▶ **TASK GOAL**
Return, word for word, only the lines of the data below that lie between the line with "891x547 pixels. At" and the line with "Task: Click the globe language icon", those two lines included.

*** Opening of ENTRIES SHOWN ***

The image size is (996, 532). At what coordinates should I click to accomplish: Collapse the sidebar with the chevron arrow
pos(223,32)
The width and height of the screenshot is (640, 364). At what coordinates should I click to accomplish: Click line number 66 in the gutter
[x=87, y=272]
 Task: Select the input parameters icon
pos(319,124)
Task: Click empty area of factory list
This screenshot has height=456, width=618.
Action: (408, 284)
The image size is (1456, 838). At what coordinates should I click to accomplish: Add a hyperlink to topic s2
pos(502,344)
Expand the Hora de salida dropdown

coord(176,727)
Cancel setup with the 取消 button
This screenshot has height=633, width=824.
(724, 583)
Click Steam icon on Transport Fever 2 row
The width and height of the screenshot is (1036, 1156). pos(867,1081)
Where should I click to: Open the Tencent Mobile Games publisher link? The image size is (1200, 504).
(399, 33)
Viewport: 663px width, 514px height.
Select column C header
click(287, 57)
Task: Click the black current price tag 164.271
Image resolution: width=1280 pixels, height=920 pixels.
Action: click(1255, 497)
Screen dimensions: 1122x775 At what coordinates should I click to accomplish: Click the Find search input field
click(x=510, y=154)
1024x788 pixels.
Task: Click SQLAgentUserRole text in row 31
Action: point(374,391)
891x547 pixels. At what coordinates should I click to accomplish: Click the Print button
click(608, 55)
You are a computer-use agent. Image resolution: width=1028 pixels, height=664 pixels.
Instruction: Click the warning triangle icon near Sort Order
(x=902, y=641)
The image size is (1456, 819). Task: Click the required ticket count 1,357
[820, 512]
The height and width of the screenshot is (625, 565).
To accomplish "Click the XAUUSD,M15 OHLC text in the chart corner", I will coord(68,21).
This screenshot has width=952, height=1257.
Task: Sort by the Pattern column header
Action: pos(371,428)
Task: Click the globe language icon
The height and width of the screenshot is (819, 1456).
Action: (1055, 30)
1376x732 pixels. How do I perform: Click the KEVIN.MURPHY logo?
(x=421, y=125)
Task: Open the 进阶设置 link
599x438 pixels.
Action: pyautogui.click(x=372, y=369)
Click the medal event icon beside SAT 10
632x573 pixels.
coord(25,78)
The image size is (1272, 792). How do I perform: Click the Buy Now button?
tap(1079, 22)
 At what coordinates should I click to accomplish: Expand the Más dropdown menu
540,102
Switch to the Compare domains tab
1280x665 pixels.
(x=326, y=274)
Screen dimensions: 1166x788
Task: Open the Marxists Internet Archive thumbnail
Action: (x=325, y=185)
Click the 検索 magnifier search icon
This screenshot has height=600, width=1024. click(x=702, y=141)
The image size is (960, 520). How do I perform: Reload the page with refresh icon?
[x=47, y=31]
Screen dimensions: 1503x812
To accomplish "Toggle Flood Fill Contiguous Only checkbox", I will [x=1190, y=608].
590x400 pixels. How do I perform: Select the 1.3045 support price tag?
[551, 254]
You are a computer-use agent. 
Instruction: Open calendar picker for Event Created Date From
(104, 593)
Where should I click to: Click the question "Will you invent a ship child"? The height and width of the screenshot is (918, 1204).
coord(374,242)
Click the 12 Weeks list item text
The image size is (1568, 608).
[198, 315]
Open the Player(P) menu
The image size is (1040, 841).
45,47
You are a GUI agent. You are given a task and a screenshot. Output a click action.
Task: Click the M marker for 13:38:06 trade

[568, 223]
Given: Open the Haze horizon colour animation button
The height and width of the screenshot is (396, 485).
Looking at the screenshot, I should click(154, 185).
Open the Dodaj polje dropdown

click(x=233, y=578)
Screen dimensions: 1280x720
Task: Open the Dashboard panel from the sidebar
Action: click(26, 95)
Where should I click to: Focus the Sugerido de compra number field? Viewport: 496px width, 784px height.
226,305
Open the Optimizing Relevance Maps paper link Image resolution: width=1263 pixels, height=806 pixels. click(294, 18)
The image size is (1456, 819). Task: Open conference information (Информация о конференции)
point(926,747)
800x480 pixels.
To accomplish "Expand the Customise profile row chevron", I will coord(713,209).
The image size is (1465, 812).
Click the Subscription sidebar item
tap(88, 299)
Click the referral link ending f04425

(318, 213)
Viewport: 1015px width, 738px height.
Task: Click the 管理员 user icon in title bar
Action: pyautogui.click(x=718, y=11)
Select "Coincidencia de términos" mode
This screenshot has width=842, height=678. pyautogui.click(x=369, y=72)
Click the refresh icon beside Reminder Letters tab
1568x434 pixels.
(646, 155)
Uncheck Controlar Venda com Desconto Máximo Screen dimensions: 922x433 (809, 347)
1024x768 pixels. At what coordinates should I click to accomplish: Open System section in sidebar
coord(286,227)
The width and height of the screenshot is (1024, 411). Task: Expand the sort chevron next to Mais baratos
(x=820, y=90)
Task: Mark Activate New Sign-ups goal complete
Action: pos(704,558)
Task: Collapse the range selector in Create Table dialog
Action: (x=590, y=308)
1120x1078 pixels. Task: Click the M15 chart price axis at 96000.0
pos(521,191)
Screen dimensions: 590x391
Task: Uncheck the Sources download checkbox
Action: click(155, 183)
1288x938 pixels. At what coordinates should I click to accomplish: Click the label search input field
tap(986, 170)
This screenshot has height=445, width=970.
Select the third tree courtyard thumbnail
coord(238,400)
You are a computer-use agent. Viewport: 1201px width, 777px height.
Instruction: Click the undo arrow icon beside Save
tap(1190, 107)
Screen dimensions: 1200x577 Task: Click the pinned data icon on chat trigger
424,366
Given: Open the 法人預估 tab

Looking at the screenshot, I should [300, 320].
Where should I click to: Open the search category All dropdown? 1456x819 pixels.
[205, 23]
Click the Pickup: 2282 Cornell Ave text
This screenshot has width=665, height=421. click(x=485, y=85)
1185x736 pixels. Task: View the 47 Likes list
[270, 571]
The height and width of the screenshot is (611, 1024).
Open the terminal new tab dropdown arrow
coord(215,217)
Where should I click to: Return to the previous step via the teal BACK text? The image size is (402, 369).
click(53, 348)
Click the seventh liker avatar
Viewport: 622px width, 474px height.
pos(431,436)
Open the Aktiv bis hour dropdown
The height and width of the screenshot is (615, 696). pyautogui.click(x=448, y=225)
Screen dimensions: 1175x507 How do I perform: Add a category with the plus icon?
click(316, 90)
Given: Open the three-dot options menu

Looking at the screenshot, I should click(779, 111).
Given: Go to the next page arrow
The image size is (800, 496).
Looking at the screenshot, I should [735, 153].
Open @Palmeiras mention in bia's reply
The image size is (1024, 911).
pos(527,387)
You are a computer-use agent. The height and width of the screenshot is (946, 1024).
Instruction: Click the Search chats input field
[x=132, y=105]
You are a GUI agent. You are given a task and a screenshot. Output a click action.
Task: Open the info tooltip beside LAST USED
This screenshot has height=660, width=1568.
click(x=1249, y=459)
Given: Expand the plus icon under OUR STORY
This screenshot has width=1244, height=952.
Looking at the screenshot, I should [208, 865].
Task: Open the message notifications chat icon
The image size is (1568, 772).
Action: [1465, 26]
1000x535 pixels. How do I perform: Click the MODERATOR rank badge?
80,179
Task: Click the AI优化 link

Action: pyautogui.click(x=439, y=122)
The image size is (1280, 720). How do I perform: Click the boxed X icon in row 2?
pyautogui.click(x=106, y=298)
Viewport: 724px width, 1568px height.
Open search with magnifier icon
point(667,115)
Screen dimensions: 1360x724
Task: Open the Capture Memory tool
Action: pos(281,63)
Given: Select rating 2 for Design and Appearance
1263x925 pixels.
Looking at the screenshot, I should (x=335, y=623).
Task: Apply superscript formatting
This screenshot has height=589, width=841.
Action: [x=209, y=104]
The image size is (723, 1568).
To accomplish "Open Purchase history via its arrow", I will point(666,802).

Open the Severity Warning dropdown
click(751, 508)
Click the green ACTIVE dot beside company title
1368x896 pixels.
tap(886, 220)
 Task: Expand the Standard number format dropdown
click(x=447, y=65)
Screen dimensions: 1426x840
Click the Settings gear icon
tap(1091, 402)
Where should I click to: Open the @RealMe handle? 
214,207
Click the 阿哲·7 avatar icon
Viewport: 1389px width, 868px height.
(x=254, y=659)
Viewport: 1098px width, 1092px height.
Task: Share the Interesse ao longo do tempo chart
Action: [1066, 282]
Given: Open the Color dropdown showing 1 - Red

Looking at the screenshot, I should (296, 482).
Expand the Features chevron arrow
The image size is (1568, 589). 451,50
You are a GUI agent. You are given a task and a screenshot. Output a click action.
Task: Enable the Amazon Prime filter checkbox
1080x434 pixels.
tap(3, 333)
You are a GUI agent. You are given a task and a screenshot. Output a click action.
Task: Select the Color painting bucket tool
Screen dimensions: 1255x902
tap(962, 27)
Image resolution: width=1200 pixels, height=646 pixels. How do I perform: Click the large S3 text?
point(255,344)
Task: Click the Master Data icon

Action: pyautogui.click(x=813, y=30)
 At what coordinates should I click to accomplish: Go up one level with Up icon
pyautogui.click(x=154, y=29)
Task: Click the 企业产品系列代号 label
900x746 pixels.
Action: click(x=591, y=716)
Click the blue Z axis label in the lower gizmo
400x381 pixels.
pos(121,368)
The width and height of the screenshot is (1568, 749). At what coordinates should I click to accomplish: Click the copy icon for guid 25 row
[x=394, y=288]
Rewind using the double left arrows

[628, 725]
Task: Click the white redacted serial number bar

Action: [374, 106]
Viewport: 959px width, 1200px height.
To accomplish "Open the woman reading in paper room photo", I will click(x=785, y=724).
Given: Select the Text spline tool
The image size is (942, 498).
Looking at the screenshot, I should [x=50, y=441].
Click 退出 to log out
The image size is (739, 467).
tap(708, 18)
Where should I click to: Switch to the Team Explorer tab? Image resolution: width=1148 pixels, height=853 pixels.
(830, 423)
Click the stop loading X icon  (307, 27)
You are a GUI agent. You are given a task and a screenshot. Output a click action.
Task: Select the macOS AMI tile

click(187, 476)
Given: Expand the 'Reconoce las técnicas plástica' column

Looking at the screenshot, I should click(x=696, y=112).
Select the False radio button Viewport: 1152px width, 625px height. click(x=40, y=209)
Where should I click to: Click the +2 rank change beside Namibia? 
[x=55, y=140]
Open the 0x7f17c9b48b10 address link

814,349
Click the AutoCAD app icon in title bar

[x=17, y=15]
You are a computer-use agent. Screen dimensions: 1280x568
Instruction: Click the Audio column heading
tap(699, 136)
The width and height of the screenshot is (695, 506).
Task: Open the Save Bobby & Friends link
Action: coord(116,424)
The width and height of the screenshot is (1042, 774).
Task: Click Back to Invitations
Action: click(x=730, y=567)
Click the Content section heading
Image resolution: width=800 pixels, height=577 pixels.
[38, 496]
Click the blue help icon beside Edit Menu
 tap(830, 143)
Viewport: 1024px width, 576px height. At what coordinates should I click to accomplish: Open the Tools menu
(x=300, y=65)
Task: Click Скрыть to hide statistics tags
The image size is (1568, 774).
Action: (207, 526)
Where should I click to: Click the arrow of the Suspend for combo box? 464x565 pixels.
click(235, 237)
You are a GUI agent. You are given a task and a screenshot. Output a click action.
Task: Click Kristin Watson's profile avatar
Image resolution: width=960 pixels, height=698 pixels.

*** Close of ENTRIES SHOWN ***

▶ **RESULT OF THE TASK**
891x547 pixels. At what coordinates should I click to accomplish: Click the Print button
click(608, 55)
You are a computer-use agent. Image resolution: width=1028 pixels, height=664 pixels.
Instruction: Click the warning triangle icon near Sort Order
(x=902, y=641)
The image size is (1456, 819). Task: Click the required ticket count 1,357
[820, 512]
The height and width of the screenshot is (625, 565).
To accomplish "Click the XAUUSD,M15 OHLC text in the chart corner", I will coord(68,21).
This screenshot has width=952, height=1257.
Task: Sort by the Pattern column header
Action: pos(371,428)
Task: Click the globe language icon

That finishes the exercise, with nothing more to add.